Je t'embrasse, Sirius Black
-T’es vraiment piqué.
-Ta gueule Arthur, je sais, répond Léwina tombant la tête la première sur son lit.
Depuis que Lucius avait déménagé, le grand manoir Malfoy était vide la plupart du temps. Léwina invitait alors régulièrement Arthur chez elle. Elle aurait aussi pu inviter Sirius mais ce dernier était parti en vacances avec James et sa famille assez rapidement après le mariage. Justement, Léwina racontait à son meilleur ami cet épisode.
-Je suis désolé Léwina mais je ne pense pas que Sirius ait un crush sur toi, d’après Remus il parle tout le temps d’Eleanor.
Arthur était du genre honnête, voire un peu trop honnête.

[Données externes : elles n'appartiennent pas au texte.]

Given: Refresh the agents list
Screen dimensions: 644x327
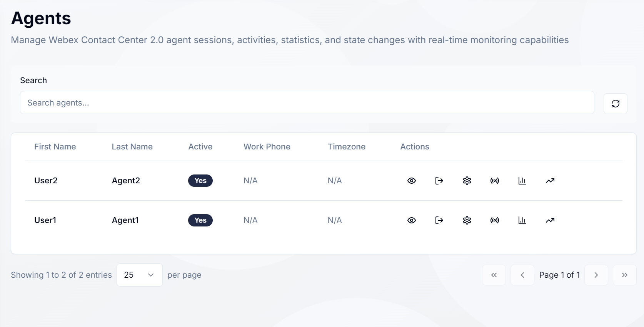Looking at the screenshot, I should [x=615, y=104].
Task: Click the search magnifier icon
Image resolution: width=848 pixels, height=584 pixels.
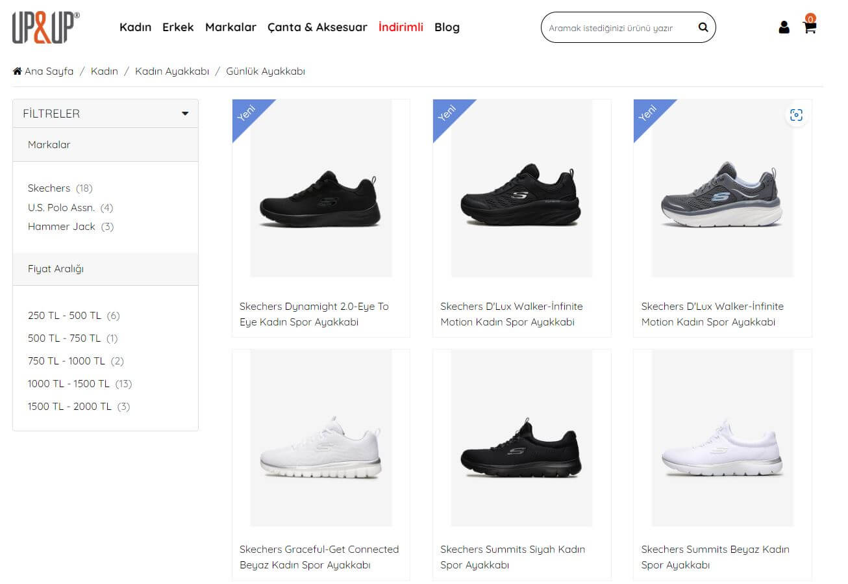Action: 703,27
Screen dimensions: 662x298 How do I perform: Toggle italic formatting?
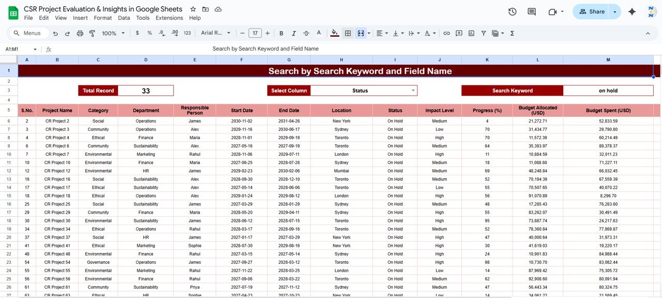294,33
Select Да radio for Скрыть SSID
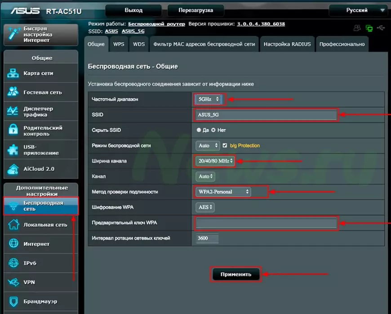 [x=199, y=130]
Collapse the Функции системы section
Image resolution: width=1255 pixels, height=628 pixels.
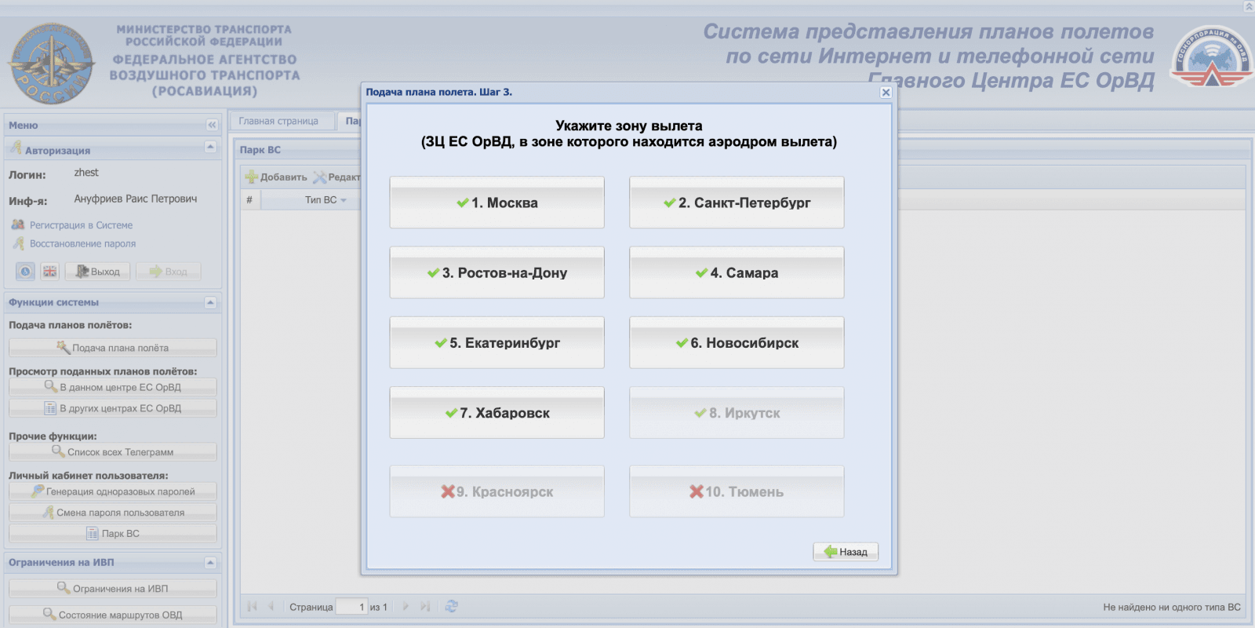[x=210, y=302]
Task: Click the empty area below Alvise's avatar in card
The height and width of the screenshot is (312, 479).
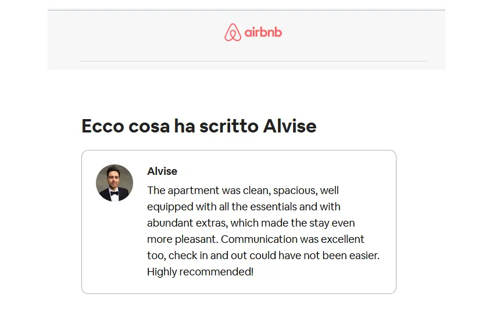Action: (x=115, y=244)
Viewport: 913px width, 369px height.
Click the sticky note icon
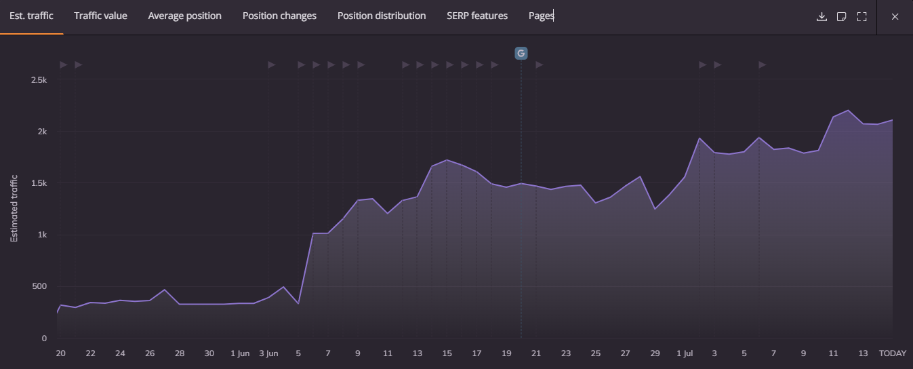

Au fil des années de leur amitié, Léwina avait fini par comprendre que son meilleur ami ne prendrait jamais de pincettes avec elle. D’un côté c’était rassurant d’avoir un ami qui nous disent toujours la vérité, mais d’un autre certaines vérités étaient dures à entendre.
-Je sais, grommèle-t-elle la tête dans l’oreiller. Il m’en parle tout le temps aussi.
Elle prit alors une voix plus grave, essayant de la rendre la plus proche possible du Gryffondor :
-Tu sais Léwina c’est une née moldue et ça ferait vraiment chier mes parents, en plus elle est jolie et intelligente. Elle m’a envoyé quelques lettres cet été et ça m’a fait plaisir.
Arthur ne put s’empêcher de rigoler à l’imitation complètement ratée de son amie.
-Mais en même temps, je ne veux pas te donner d’espoir, reprend Arthur avec un air plus sérieux, il est quand même super bizarre avec toi. Genre je ne l’ai jamais vu sympathisé avec des gens de la manière qu’il l’a fait avec toi après c’est Sirius Black quand même, il sympathise avec des gens tous les jours.
Léwina releva la tête de son oreiller pour regarder son ami :
-Quelles sont mes chances tu penses ?
-Je dirais que t’as environ cinq pourcents de chance, je ne comprends jamais ce qu’il se passe dans la tête de ce fou mais en même temps ça m’étonnerait.
Arthur fit un sourire désolé à son amie. Malheureusement, il était juste sincère, rien dans les actes de Sirius ne pourrait faire penser qu’il ait une attirance pour Léwina. Néanmoins, en cherchant bien, on pouvait remarquer une proximité amicale surprenante étant donné leur passif « d’ennemis ». Or, Arthur pensait que cela était simplement due au fait que James était souvent avec Lily et que donc Sirius avait un temps considérable qu’il passait avec Léwina puisque cette dernière se rendait tout le temps disponible pour lui.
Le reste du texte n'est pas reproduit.